You're right about the "chain hurts" being wrong, that's about the Leaden, Tin and Iron cords, and is not relevant to this case, unless the familiar is also bound as a real familiar, with Faerie cords to stop the 3 cords decaying.
(PG 90-91 has this to say "Faeries bound with these negative cords often come to resent their masters, and begin to feel a terrible yearning to escape. It is against the nature of the fae to be fettered; if the bonds do not degrade naturally, the familiar begins to desire freedom more powerfully than anything else, and becomes increasingly uncomfortable with the arrangement. Some faerie familiars commit suicide to break away from their bonds, while others choose to act out in strange and spiteful ways, and some simply bear their imprisonment in quiet despair.)

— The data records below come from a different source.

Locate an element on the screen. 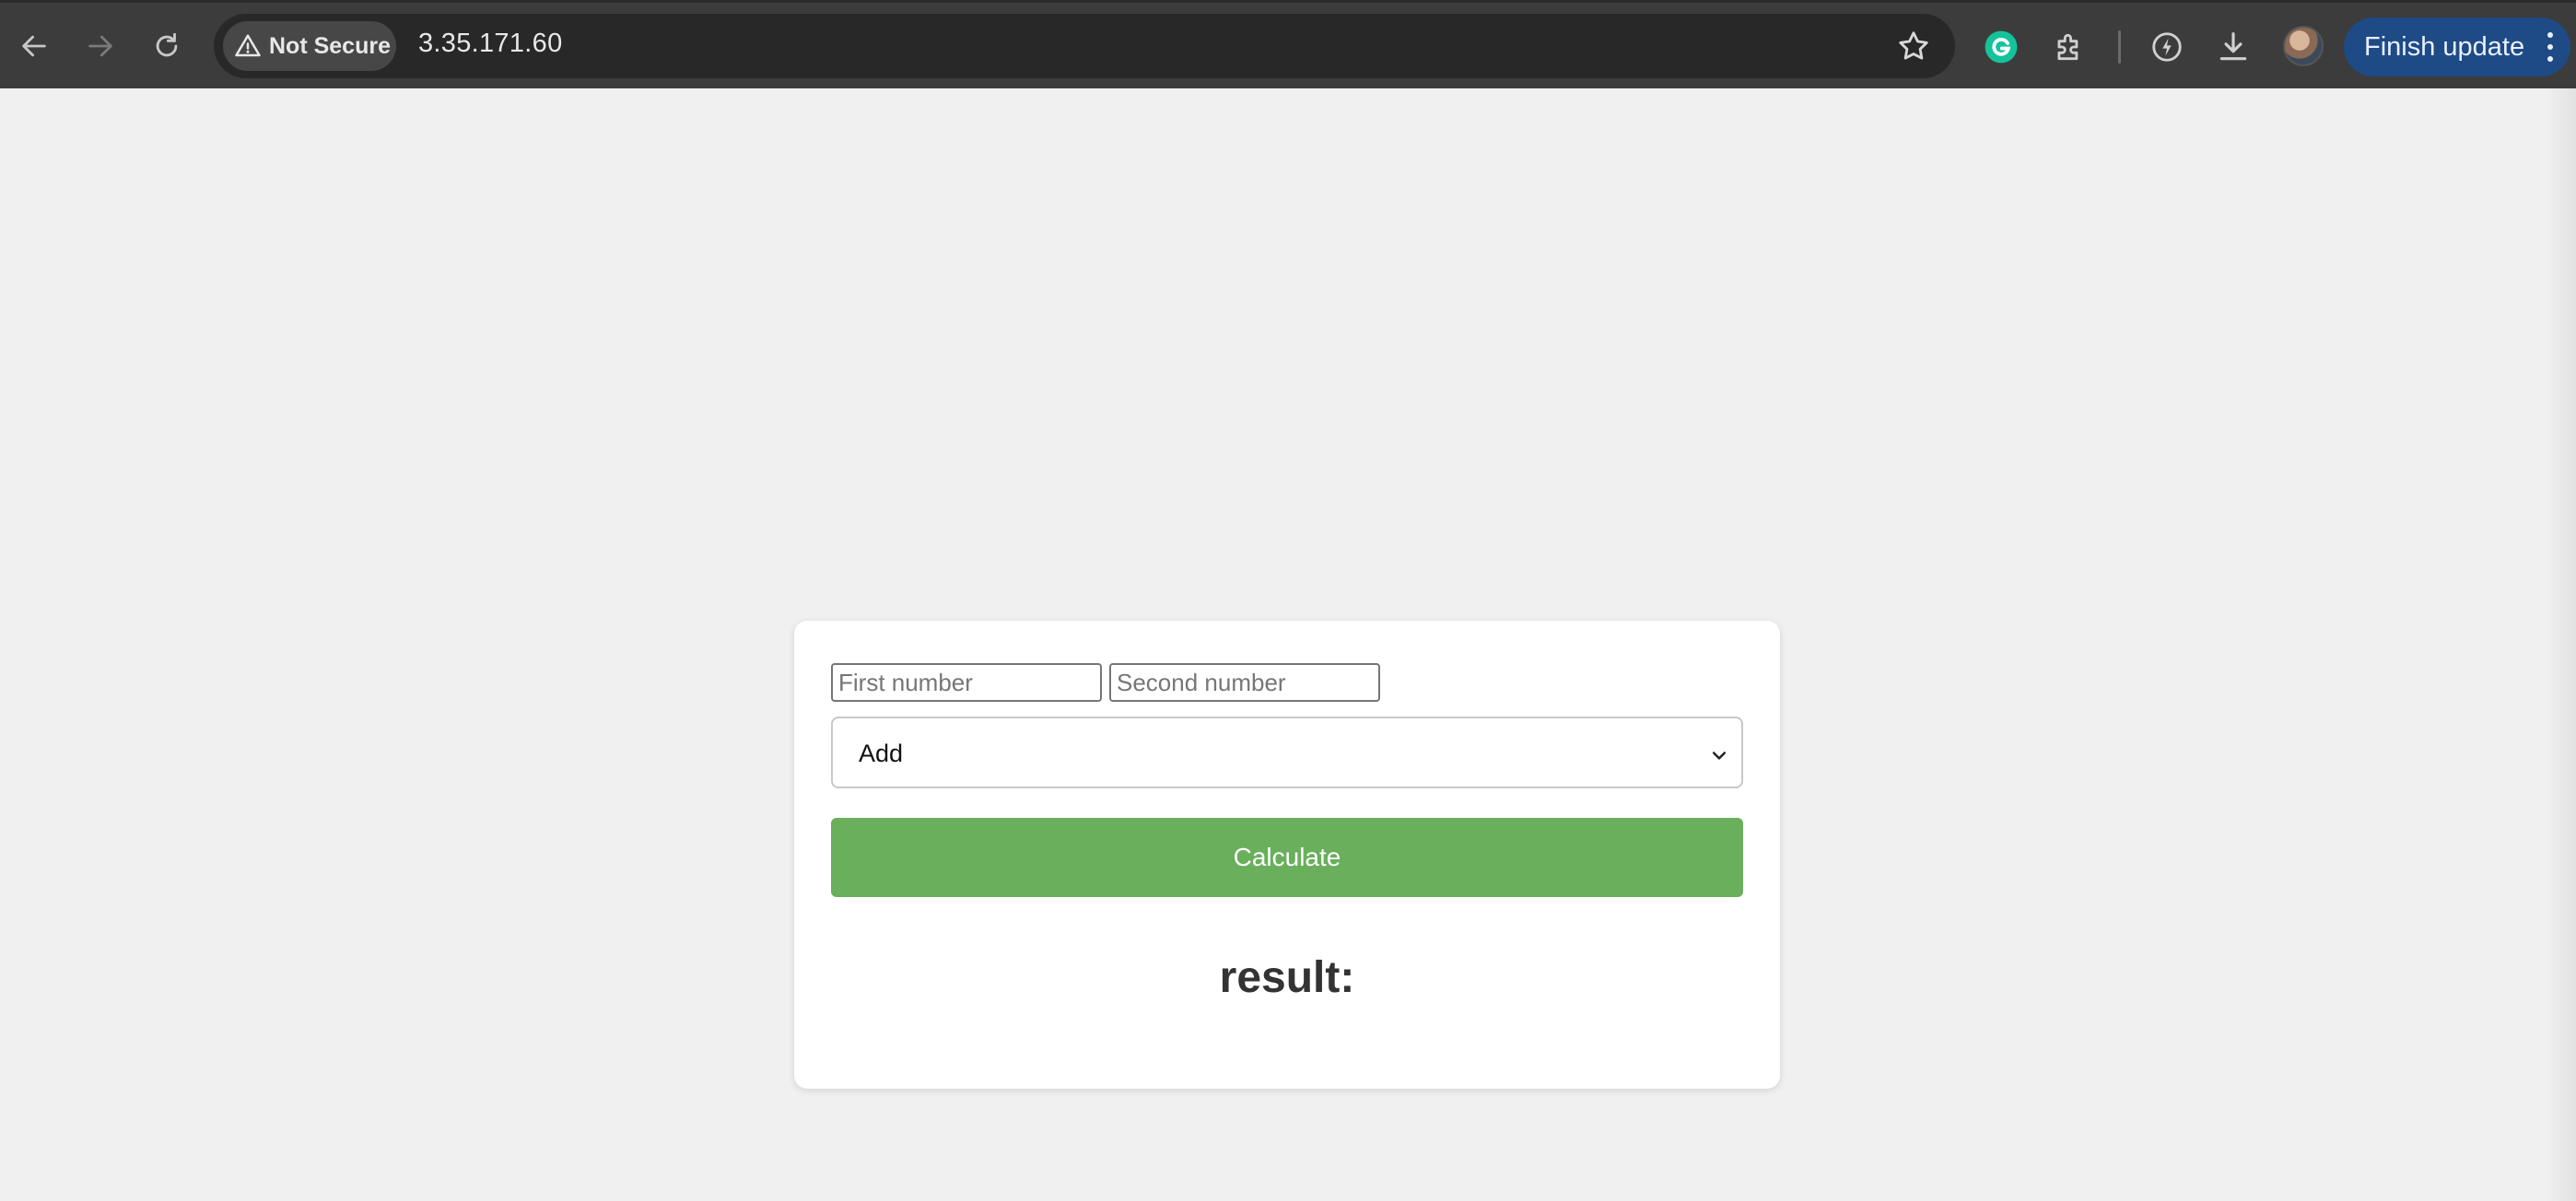 This screenshot has width=2576, height=1201. star-icon is located at coordinates (1913, 46).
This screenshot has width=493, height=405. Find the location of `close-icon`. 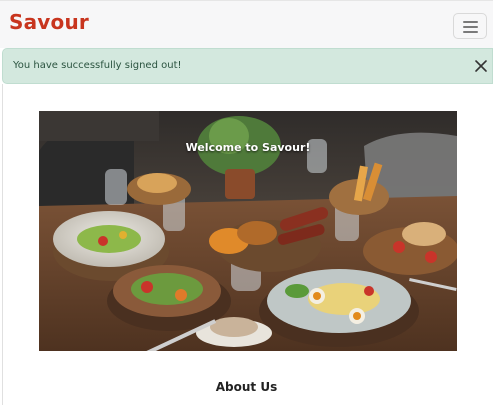

close-icon is located at coordinates (481, 66).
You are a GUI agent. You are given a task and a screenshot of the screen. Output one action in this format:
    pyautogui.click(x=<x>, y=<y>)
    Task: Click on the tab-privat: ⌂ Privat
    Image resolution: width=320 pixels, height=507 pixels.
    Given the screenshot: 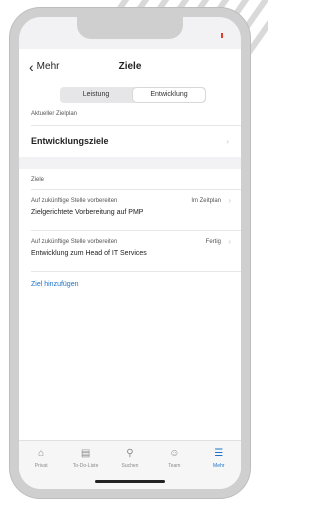 What is the action you would take?
    pyautogui.click(x=41, y=465)
    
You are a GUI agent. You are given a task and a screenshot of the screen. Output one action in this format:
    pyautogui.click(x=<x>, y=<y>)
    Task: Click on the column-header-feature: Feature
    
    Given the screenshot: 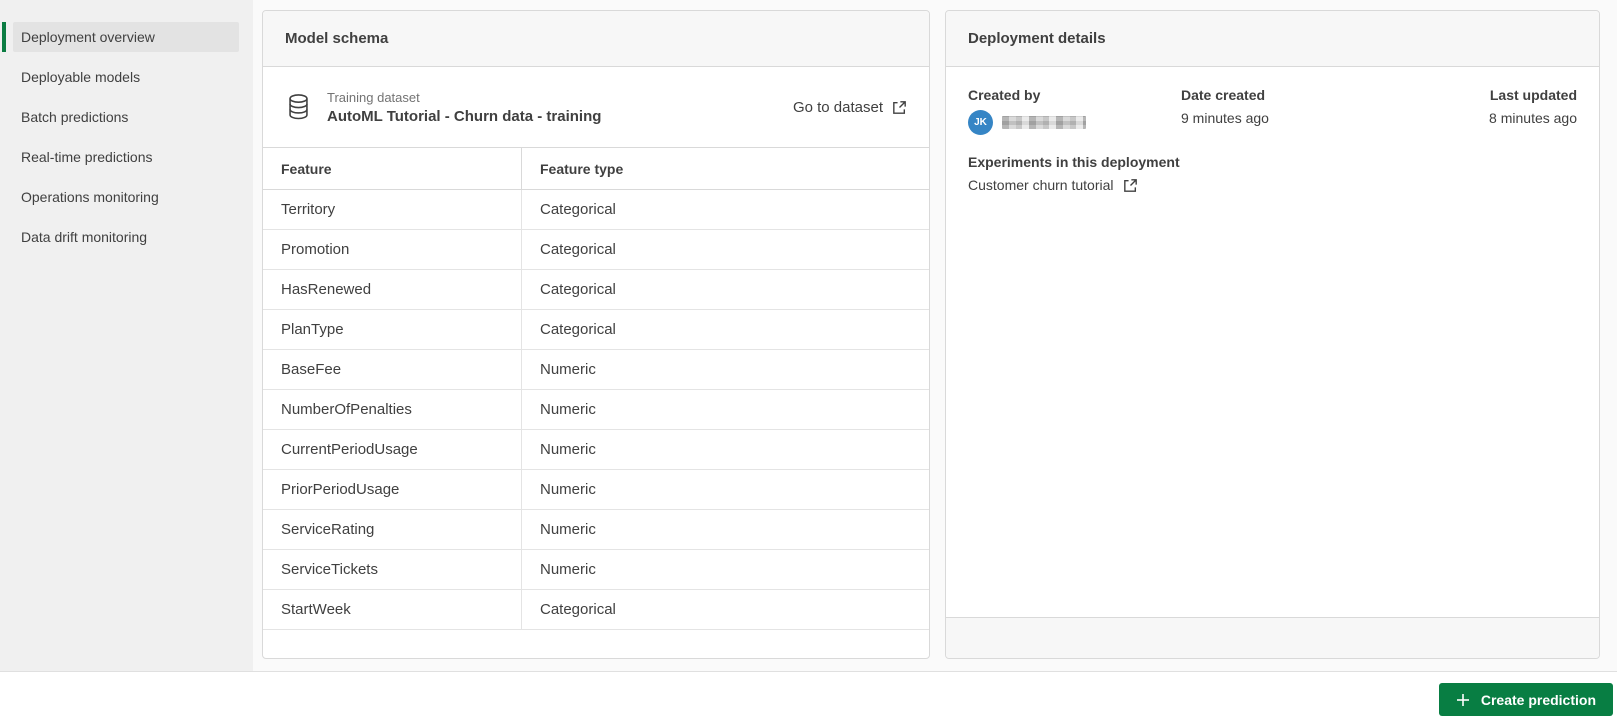 What is the action you would take?
    pyautogui.click(x=392, y=168)
    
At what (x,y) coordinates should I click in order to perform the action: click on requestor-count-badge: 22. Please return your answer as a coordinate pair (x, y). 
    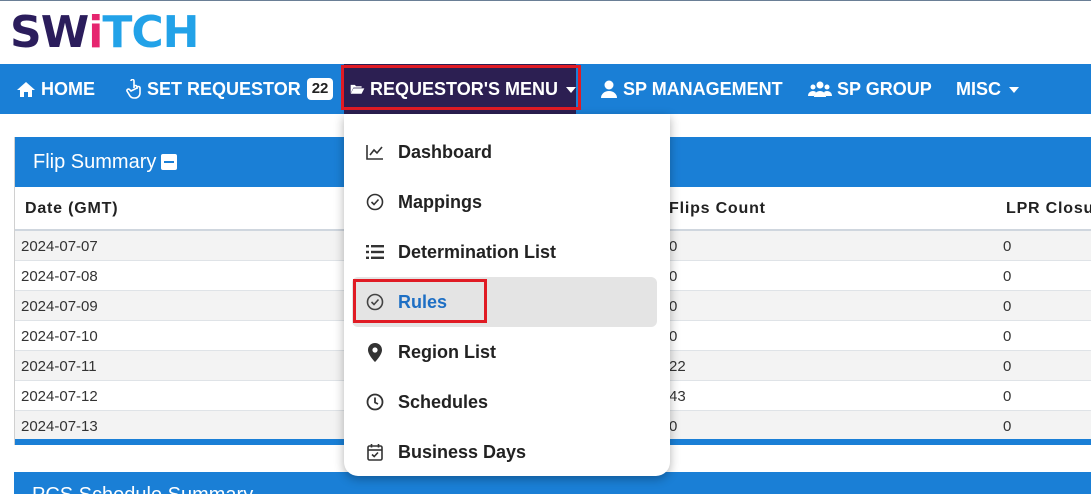
    Looking at the image, I should click on (320, 89).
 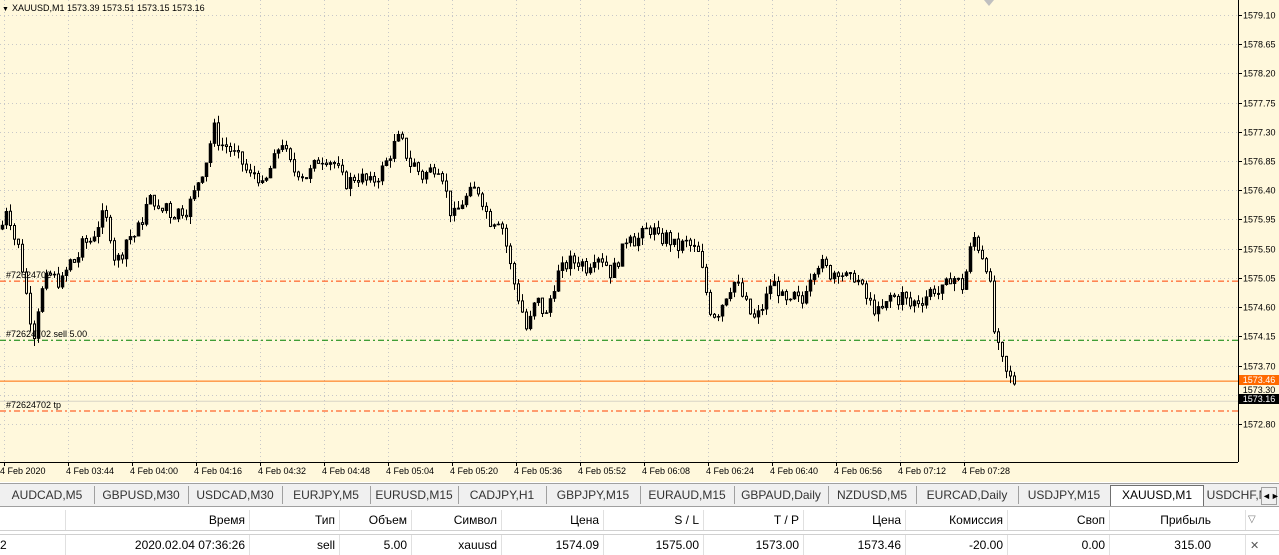 I want to click on col-profit-value: 315.00, so click(x=1178, y=545).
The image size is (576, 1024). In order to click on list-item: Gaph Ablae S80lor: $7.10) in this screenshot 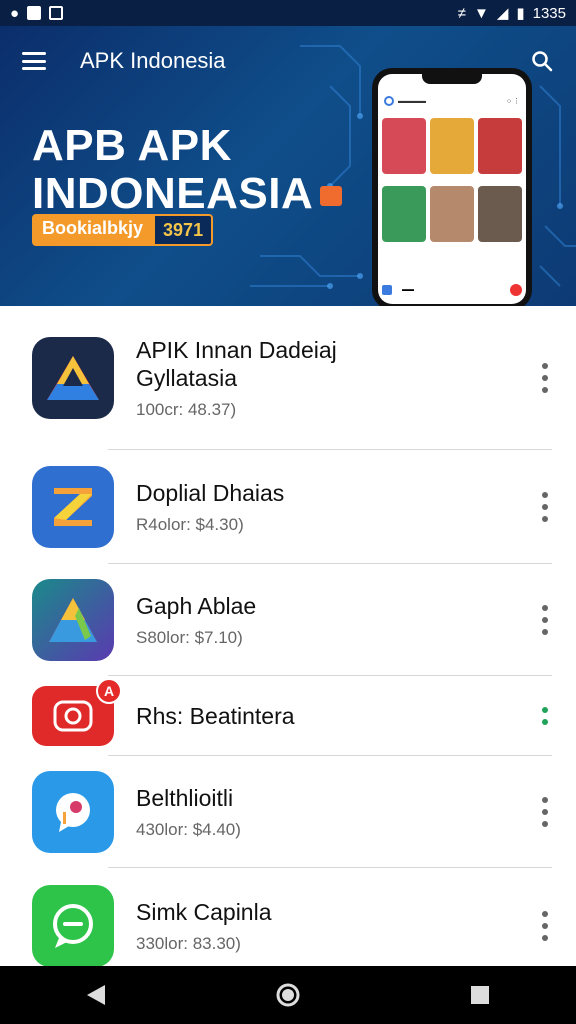, I will do `click(288, 620)`.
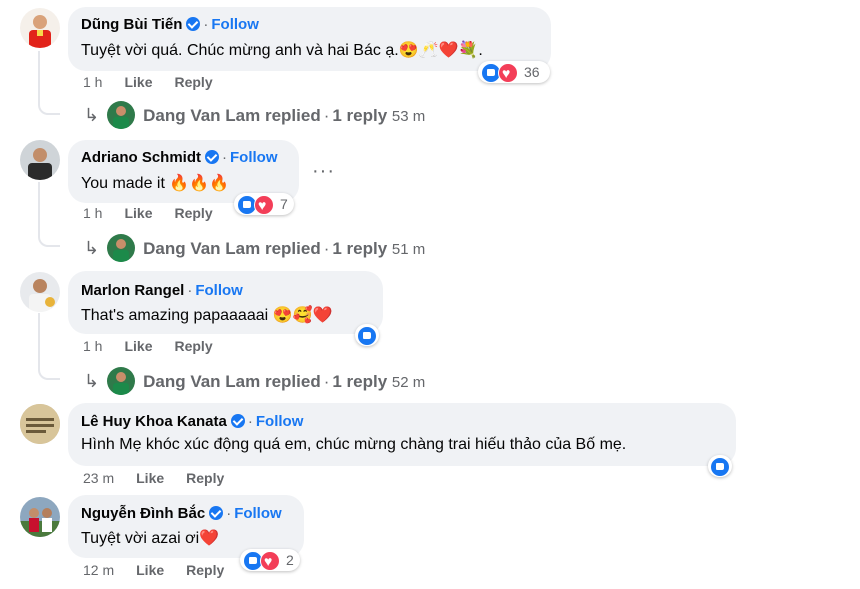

For this spell the being at odds most of the time is probably just an inconvenience, but once the bond has gone on a while it's possible the faerie could count that as being treated badly.
The needing guarding bit I'm not sure how that would work, but subduing seems a bit brutal, but might be unnecessary if you've convinced/bargained the fae into it.

I disagree. Faerie familiars are harmed or restrained by the familiar bond and it is well stated most of the Merinita Familiar see their condition as a constraint. They tend to be sad, suicidal or dangerously angry.